Чем тогда, полтораста лет назад, антропология взволновала умы? Чем потом (кроме очевидного использования немецким фашизмом в частности и расизмом вообще) разочаровала? Что дала и чего не дала? Об этом в книге ничего нет. Есть описание нескольких основных направлений, связанных с именами крупнейших антропологов, работавших в ведущих научных центрах (Москва, Петербург, Казань, Киев). Эти направления М. Могильнер определяет как "либеральную антропологию имперского разнообразия", "антропологию имперского однообразия", "антропологию многонациональности" и пр. Автор приводит характеристику взглядов и работ этих ученых, но, будучи выдержана в той же плоскости "имперского / колониального", она дает примерно такое же представление об их научной мысли, как распластанная шкурка белки – о белке в лесу.
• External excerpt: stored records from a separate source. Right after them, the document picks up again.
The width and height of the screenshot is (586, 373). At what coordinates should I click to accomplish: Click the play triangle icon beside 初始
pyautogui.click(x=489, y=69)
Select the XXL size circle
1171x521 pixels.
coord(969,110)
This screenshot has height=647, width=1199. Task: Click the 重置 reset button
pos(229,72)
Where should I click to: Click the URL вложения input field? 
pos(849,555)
Исторической фактуры в книге неоправданно мало, взгляды и позиции лидеров научных направлений изложены не слишком последовательно, лишены хронологии и, следовательно, внутреннего развития и сведены к противопоставлению "имперского разнообразия" "имперскому однообразию", "колониальным и национализирующим практикам" и пр. Так, о Р. Л. Вейнберге, крещеном иудее, петербургском профессоре, занимавшемся краниологическими измерениями и изучавшем в медицинской клинике черепа эстонцев, латышей и поляков, М. Могильнер замечает: "сложно сказать, от лица кого – колонизатора или колонизируемого – говорил Вейнберг-антрополог" (с. 299). Чем руководствовался и как формулировал свою задачу сам Вейнберг – неважно. Может быть, М. Могильнер располагает данными, позволяющими оценивать научные труды Вейнберга в категориях колониальности, но с читателем она ими не делится, исходя из постулируемой самоочевидности своих оценок. А она, очевидность эта, весьма напоминает догматическую убежденность советских обществоведов, вменявших персонажам истории "классовое сознание", а то и "чутье" на основании их социального происхождения и независимо от взглядов и мнений самого препарируемого персонажа.
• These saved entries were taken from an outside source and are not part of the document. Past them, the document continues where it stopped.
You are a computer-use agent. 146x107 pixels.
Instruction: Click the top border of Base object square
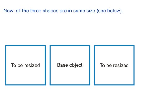click(70, 46)
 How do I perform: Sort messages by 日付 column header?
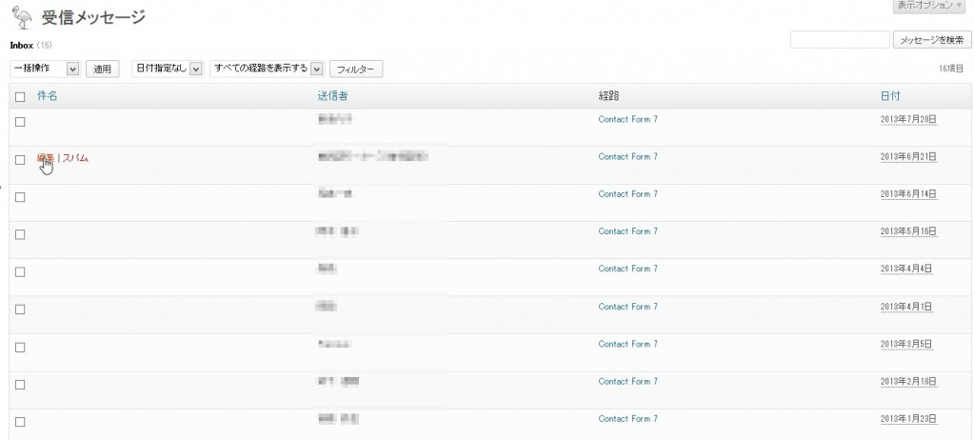coord(890,96)
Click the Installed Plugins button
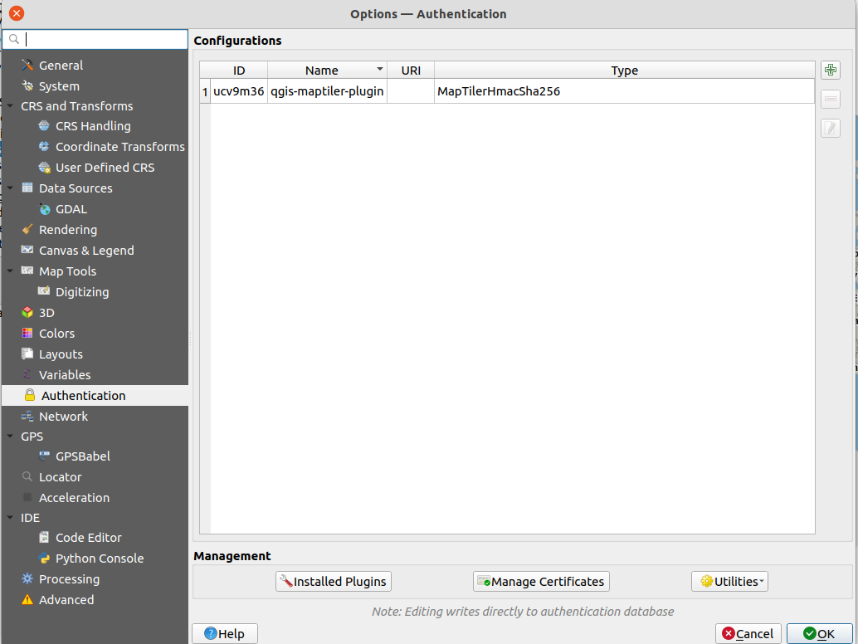This screenshot has height=644, width=858. pyautogui.click(x=333, y=582)
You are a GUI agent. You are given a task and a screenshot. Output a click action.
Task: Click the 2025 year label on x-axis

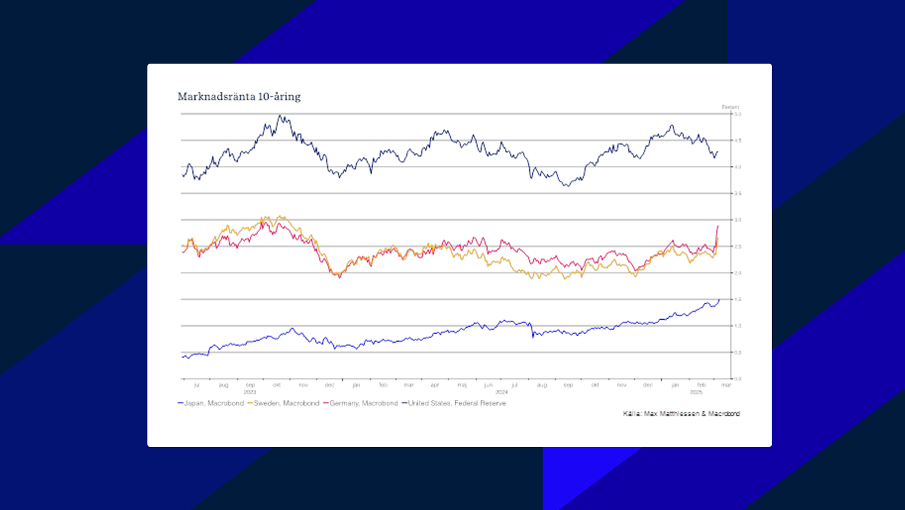tap(696, 392)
Помимо (и вследствие) неумеренного теоретизирования и схематизации книга М. Могильнер грешит еще и столь же неумеренным употреблением наукообразного терминологического новояза. Из книги выносишь впечатление, что антропологи были заняты чем-то вроде переопределения и переописания антропологического проекта в контексте форматирования языка имперского дискурса. Или, может, я ошибаюсь, речь наоборот о форматировании языка антропологического проекта в контексте переопределения имперского дискурса, или что-то еще такое. Эти слова спокойно можно располагать в любом порядке. Примечательно, что авторы солидных, фундаментальных исторических исследований, прочно входящих в анналы историографии, такого жонглирования терминологией избегают. Терминология хороша в строго определенном месте и для строго определенных целей, при неумеренном употреблении, выводя себя за рамки нормального литературного языка, любители наукообразно выражаться – пользуясь их собственным языком – маргинализируют себя.
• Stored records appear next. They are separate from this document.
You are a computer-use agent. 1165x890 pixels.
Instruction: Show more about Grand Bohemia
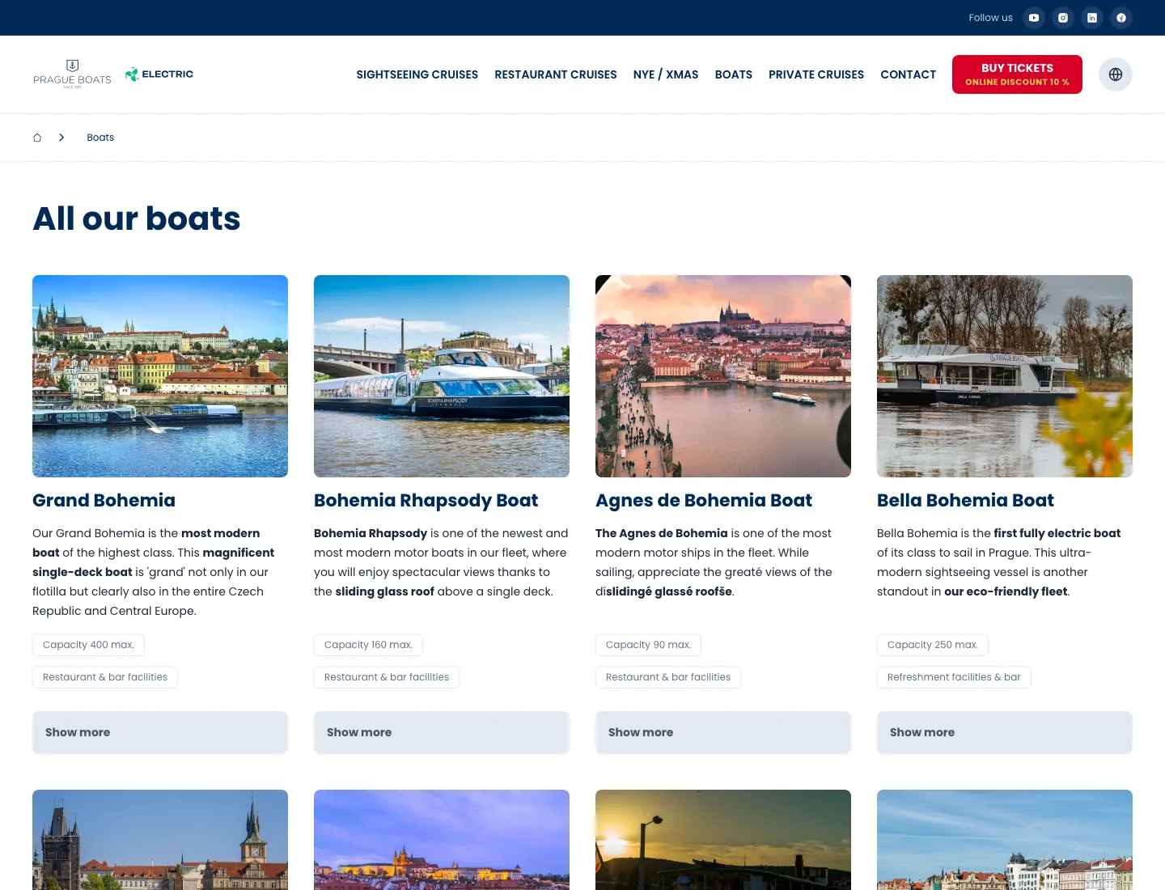point(160,732)
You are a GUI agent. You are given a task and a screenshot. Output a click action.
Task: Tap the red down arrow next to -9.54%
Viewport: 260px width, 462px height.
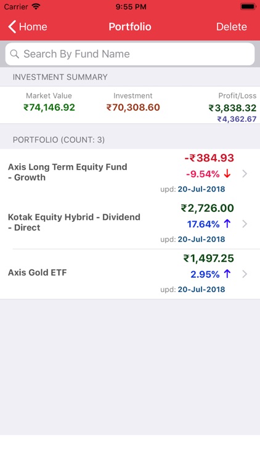[x=227, y=174]
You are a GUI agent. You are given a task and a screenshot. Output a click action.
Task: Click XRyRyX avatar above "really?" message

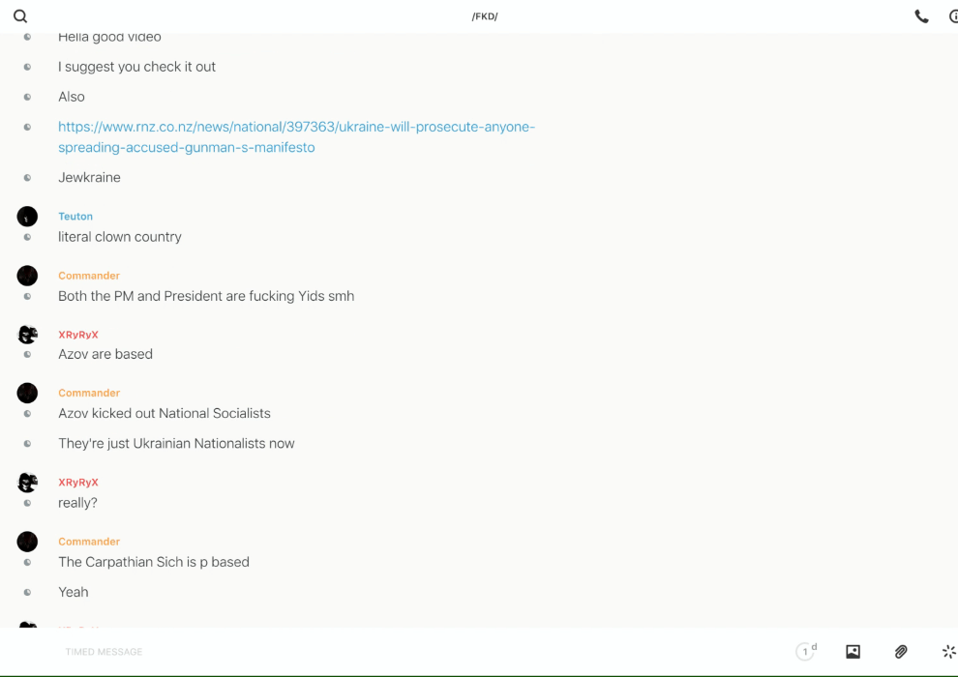click(27, 483)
В сущности, создается впечатление, что история антропологии М. Могильнер не интересует. Она – лишь повод для теоретизирующих рассуждений об "имперском / колониальном". С равным успехом таким поводом могло послужить что угодно другое: издание школьной азбуки, торговля ситцевыми тканями на внутреннем рынке, правила взимания налогов и сборов, – все сгодится, чтоб на понятном лишь посвященным, отформатированном языке потолковать об имперских практиках.